> [TASK DIRECTIONS]: Could you set down every entry exactly as it appears?

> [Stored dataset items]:

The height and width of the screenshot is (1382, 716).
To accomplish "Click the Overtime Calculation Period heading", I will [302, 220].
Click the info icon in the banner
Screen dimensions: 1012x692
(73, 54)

> [TASK ANSWER]:
The height and width of the screenshot is (1382, 716).
To accomplish "Click the Overtime Calculation Period heading", I will [302, 220].
Click the info icon in the banner
Screen dimensions: 1012x692
(73, 54)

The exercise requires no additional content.